Seit Anfang der 60er-Jahre versuchte sie, sich immer mal wieder aus diesem Rollentypus zu lösen; ihre Aufgaben bei der DEFA wurden facettenreicher. Die Erfahrungen ihrer Kindheit in einem bürgerlichen Elternhaus – ihr Vater war ein angesehener Arzt – flossen in die Gestalt einer wohlhabenden, nach innen emigrierten Rechtsanwaltsgattin in dem Kriegsdrama „Die Abenteuer des Werner Holt“ (1964) ein. In dem verbotenen Film „Denk bloß nicht, ich heule...“ (1965) spielte sie eine Arbeiterin, deren naiver Idealismus dazu beiträgt, den Sohn aus dem realsozialistischen Alltag ausbrechen zu lassen. Ralf Kirsten besetzte sie an der Seite von Manfred Krug in dem deftigen Mantel- und Degen-Spektakel „Mir nach, Canaillen!“ (1964) als saufende adlige Großmutter, der nichts weiter geblieben ist, als die Weltgeschichte lallend zu kommentieren. Ebenso gegen den Strich gebürstet war die bourgeoise Dame in dem Krimi „Mord am Montag“ (1968), in dem sie kriminelle Intrigen stricken, boshaft und gefährlich sein durfte. In der Burleske „Nelken in Aspik“ (1976) schließlich trat sie als „Kollegin Kühn, Direktor des Hauses der Werbung“ auf den Plan: eine von sich überzeugte Chefin, in deren Umfeld dennoch alles schief läuft – nicht zuletzt, weil jede Werbeaktivität in der DDR von vornherein zum Scheitern verurteilt war.
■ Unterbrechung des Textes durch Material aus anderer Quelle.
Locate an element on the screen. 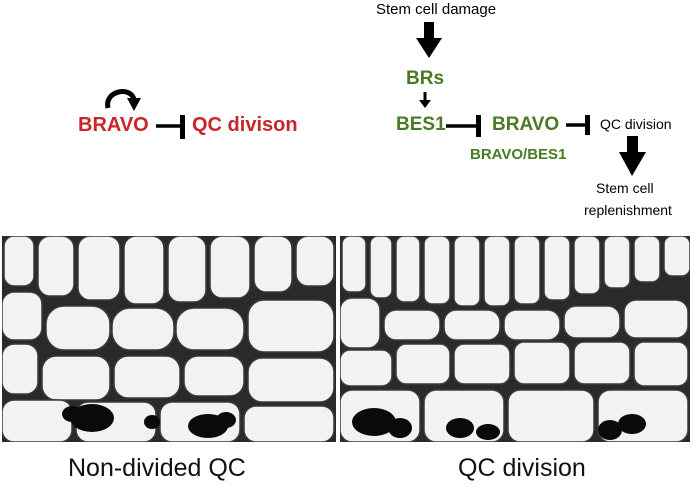 The width and height of the screenshot is (690, 484). left-caption: Non-divided QC is located at coordinates (157, 468).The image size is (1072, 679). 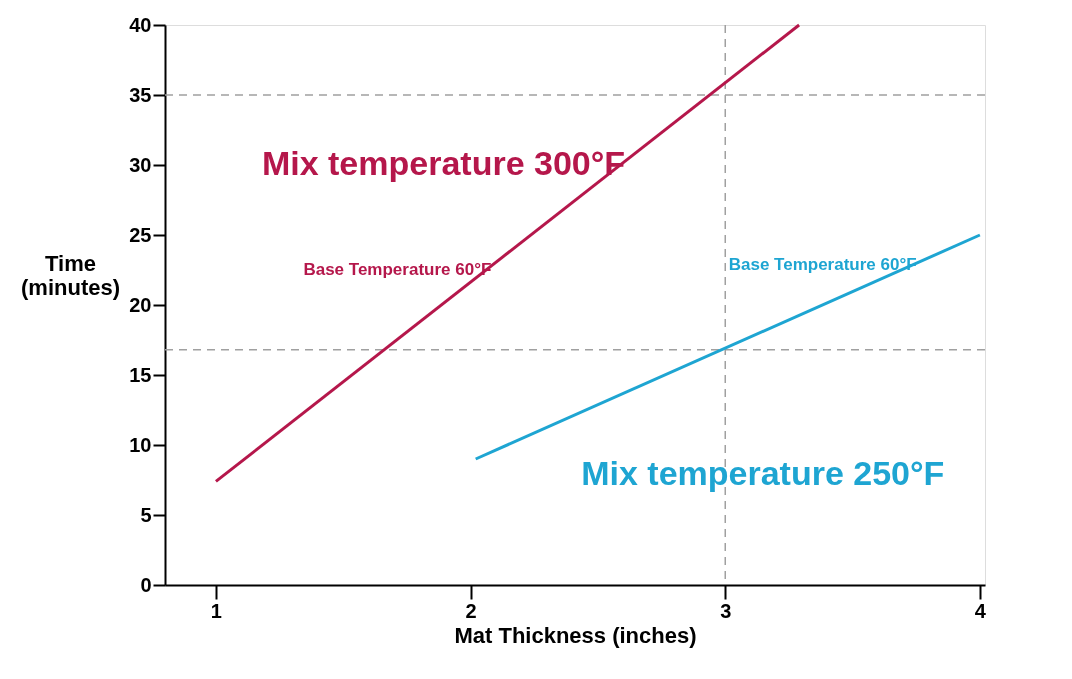 I want to click on series-label: Mix temperature 300°F, so click(x=444, y=164).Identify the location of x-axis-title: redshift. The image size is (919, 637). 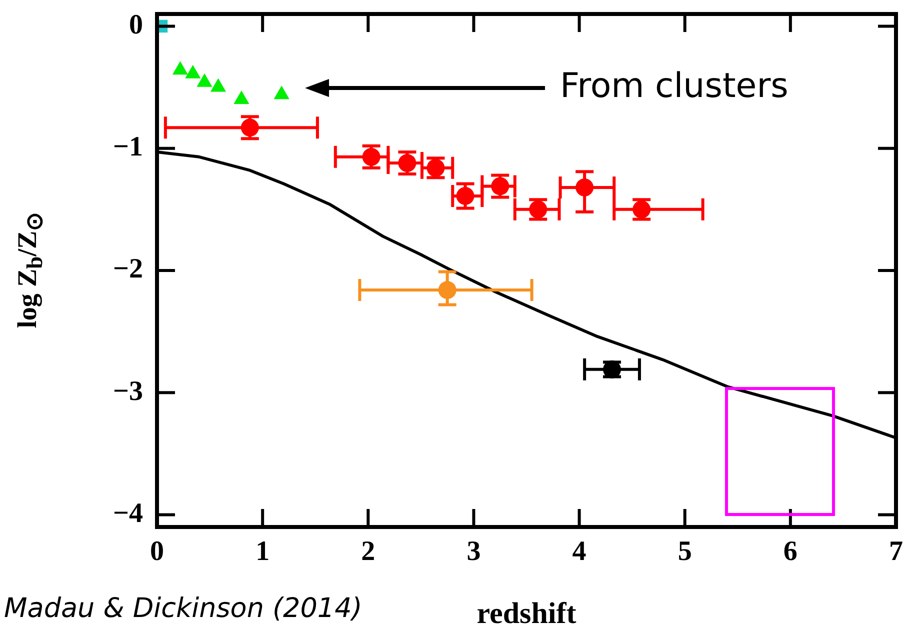
(526, 613).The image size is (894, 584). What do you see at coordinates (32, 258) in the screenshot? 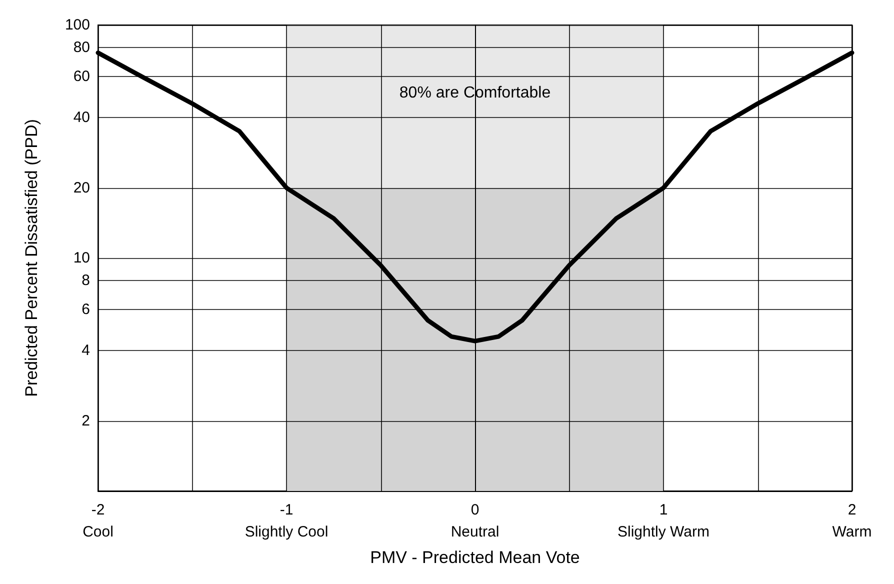
I see `y-axis-title: Predicted Percent Dissatisfied (PPD)` at bounding box center [32, 258].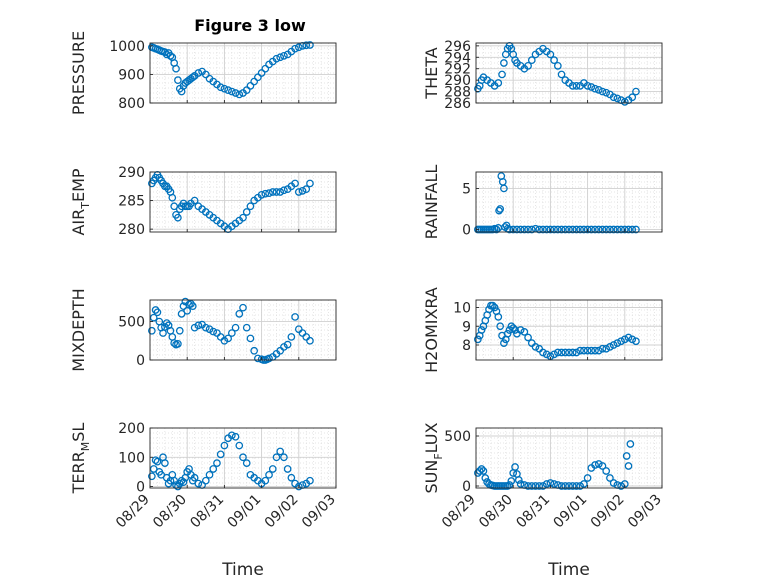 This screenshot has height=583, width=778. Describe the element at coordinates (132, 202) in the screenshot. I see `y-tick-label: 285` at that location. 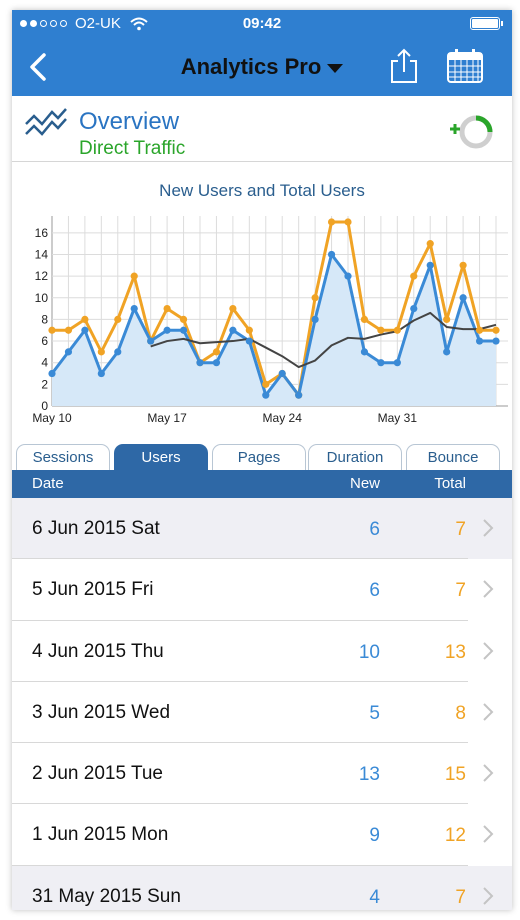 What do you see at coordinates (455, 775) in the screenshot?
I see `row-total-users: 15` at bounding box center [455, 775].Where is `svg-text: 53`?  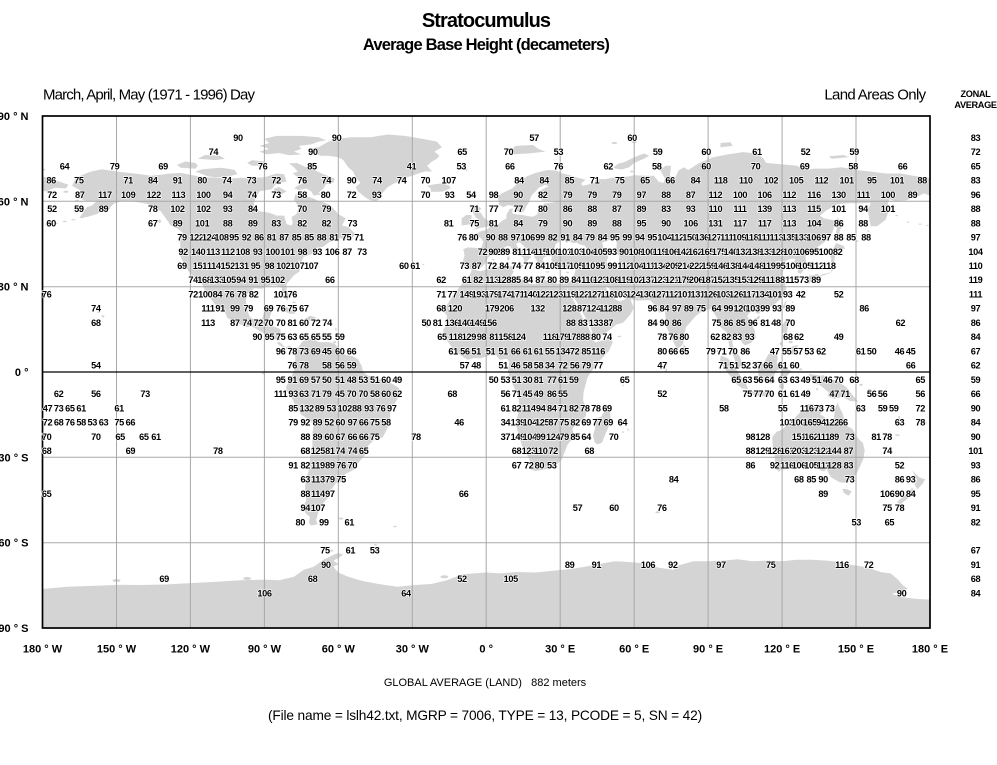 svg-text: 53 is located at coordinates (375, 551).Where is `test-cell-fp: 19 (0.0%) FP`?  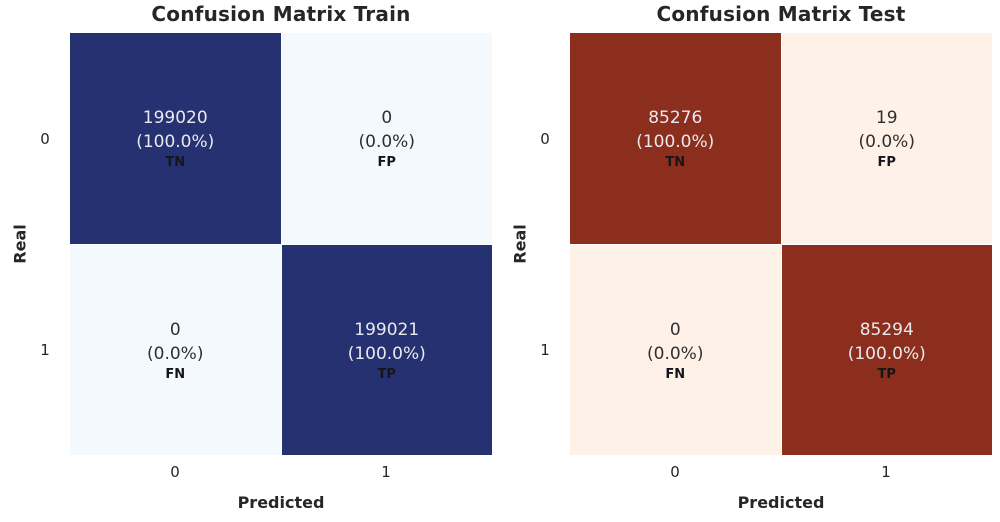
test-cell-fp: 19 (0.0%) FP is located at coordinates (886, 138).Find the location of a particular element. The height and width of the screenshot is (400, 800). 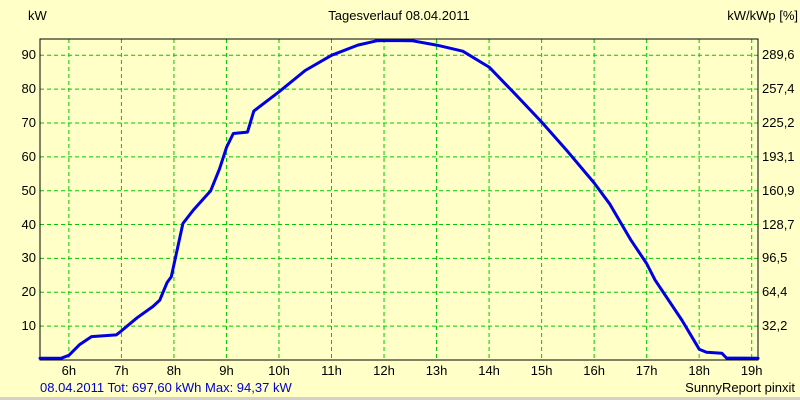

y-left-tick-label: 80 is located at coordinates (28, 89).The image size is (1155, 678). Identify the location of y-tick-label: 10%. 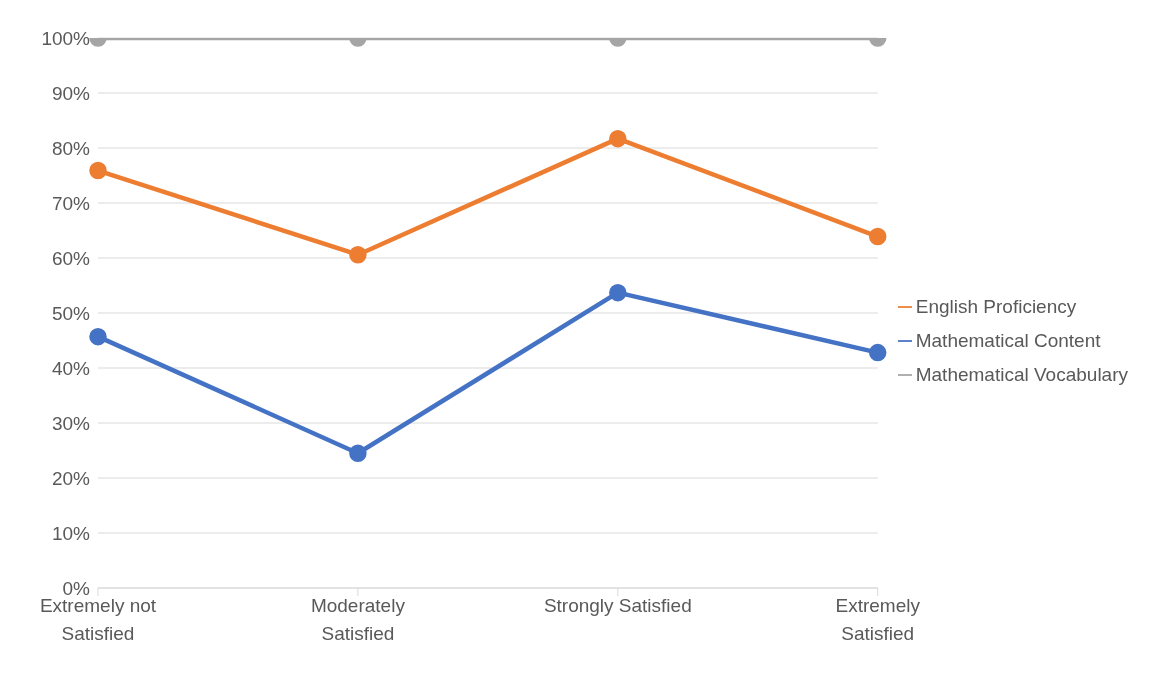
(71, 533).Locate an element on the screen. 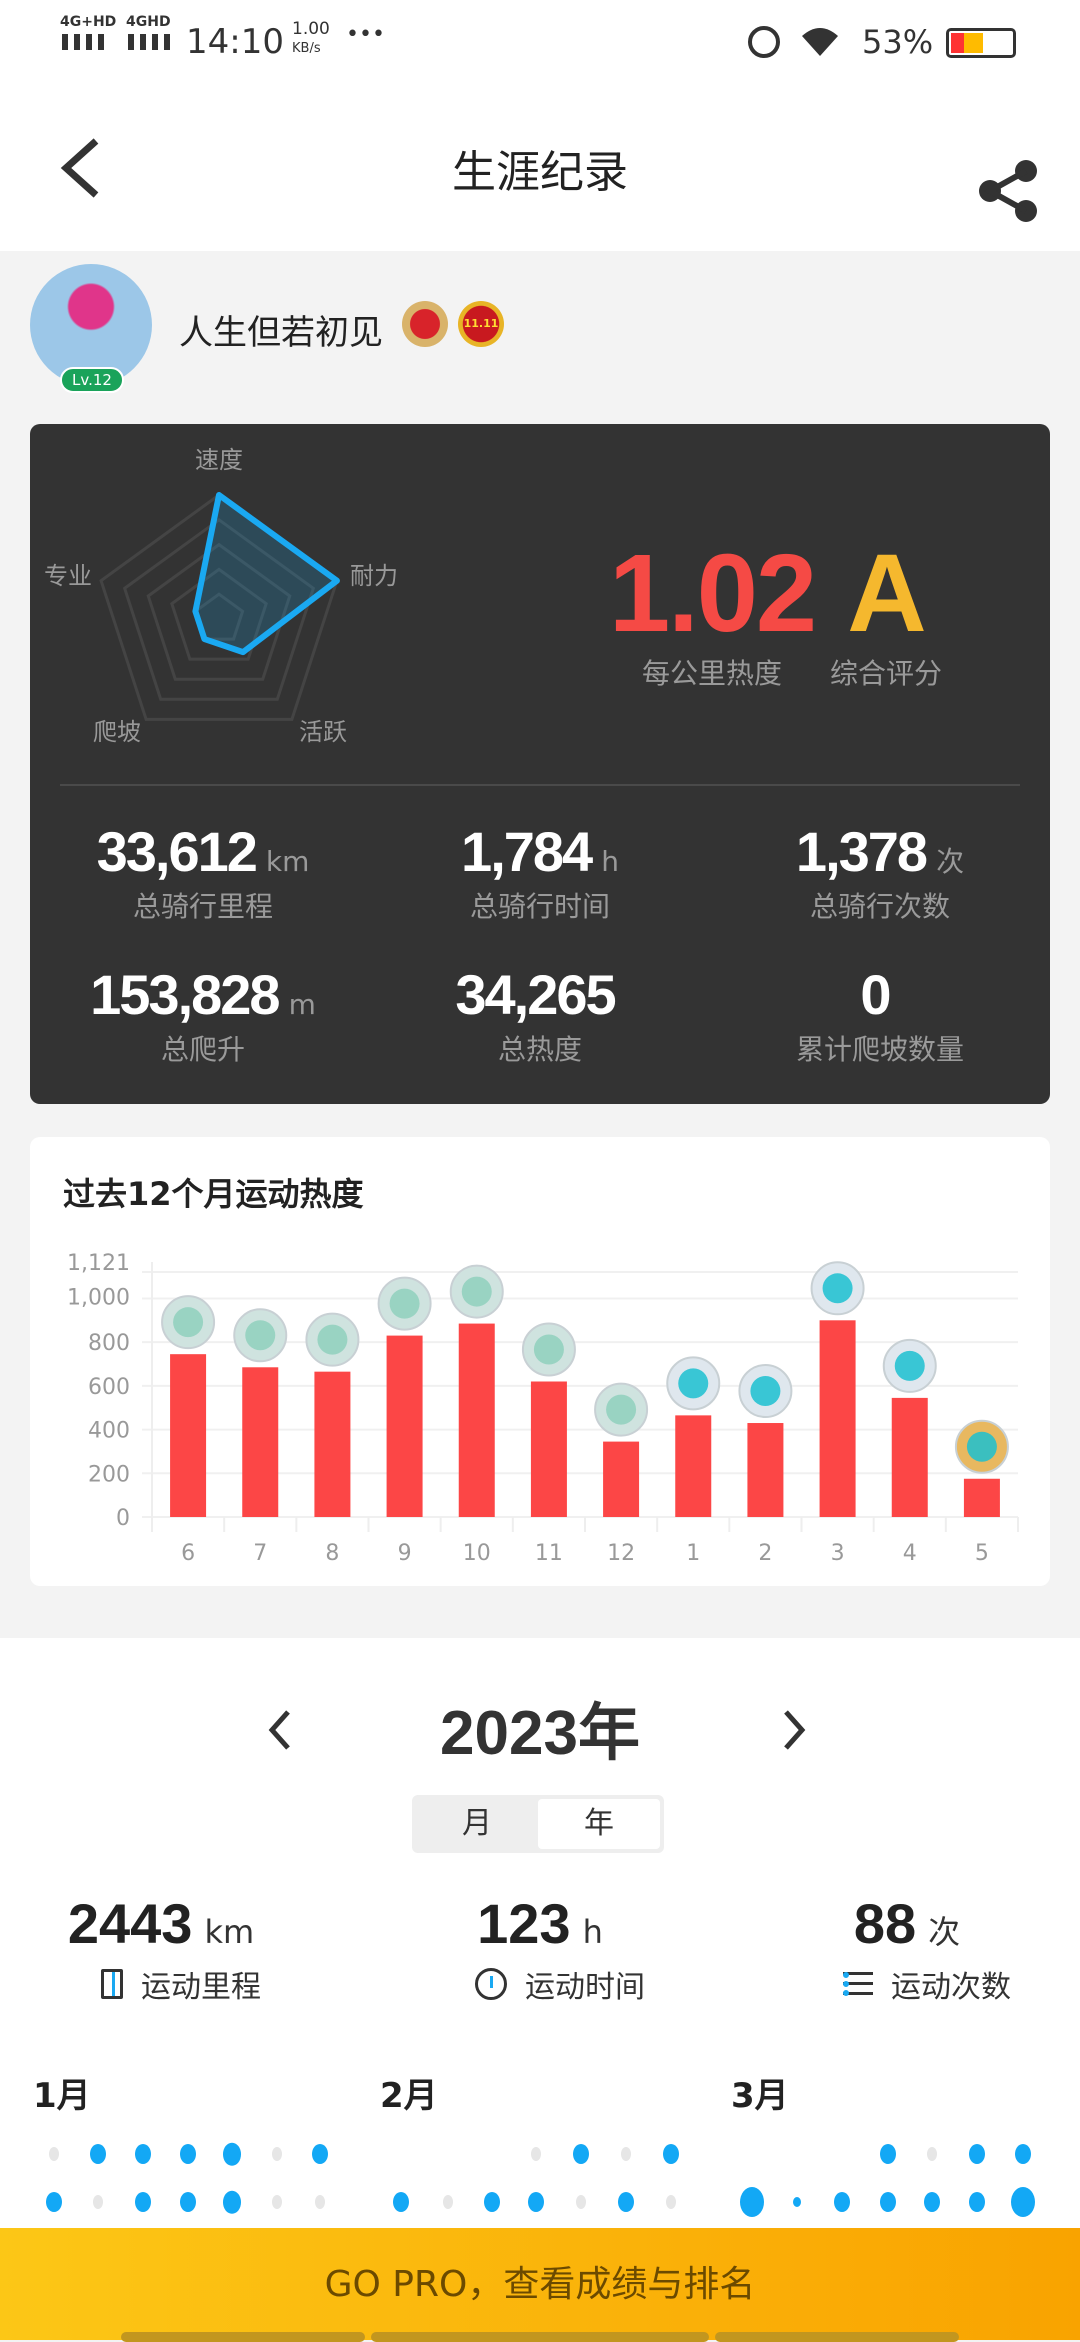 The image size is (1080, 2342). tab-year: 年 is located at coordinates (599, 1824).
Sicher besitzen solch grotesken, skurrilen, hintergründigen Rollen im Werk von Helga Göring eher Seltenheitswert. Denn auch das Fernsehen in der DDR, dem sie seit Mitte der 60er-Jahre vor allem zur Verfügung stand, setzte zunächst, genau wie die DEFA, mehr aufs Pathetische, betraute sie mit Figuren wie Käthe Kollwitz, Annette von Droste-Hülshoff oder der (fiktiven) Titelheldin in „Die große Reise der Agathe Schweigert“ (1970), wieder eine Antifaschistin. Dann wurde Helga Göring vom bodenständig Heiteren eingeholt, in vielen Variationen... Von ihren Nach-Wende-Rollen bleibt wohl vor allem die Mutter in Nicos Ligouris’ Kammerspiel „Herz aus Stein“ (1994) im Gedächtnis: ene alte Dame, die sich in Stummheit und Lethargie flüchtet, weil sie spürt, dass sie ihren Sohn zwar zu einem erfolgreichen Geschäftsmann, aber nicht zu einem glücklichen Menschen erzogen hat. Von heute aus gesehen, sieht das wie eine Vorstudie zu ihrem Auftritt in „Die Unberührbare“ aus. Ein Glück, dass Inge Meysel absagte.